# Required action:
From the data, return each line holding the word "Given".

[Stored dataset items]
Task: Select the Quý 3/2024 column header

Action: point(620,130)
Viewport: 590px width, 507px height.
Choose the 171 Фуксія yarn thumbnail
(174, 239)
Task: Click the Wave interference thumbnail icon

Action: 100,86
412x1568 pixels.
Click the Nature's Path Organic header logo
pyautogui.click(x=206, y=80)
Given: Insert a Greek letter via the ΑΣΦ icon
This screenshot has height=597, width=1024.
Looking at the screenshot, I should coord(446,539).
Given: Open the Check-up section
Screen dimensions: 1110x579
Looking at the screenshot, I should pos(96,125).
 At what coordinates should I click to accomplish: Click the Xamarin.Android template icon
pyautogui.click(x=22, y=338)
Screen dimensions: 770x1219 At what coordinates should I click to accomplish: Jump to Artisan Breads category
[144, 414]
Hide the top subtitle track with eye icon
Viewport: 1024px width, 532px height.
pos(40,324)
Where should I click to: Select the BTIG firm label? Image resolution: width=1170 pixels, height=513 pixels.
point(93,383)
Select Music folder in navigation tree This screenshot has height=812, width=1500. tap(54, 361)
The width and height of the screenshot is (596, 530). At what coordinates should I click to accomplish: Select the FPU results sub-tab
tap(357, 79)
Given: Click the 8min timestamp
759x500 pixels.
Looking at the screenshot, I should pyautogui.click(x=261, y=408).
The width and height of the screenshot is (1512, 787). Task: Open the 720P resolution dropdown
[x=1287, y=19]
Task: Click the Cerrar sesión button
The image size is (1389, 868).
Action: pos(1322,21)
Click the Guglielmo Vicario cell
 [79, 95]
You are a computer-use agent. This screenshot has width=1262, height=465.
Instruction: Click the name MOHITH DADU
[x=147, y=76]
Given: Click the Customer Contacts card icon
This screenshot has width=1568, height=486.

# Response:
Given: Insert a Greek letter via the ΑΣΦ icon
Given: Open the Check-up section
Given: Click the 8min timestamp
Given: Click the Customer Contacts card icon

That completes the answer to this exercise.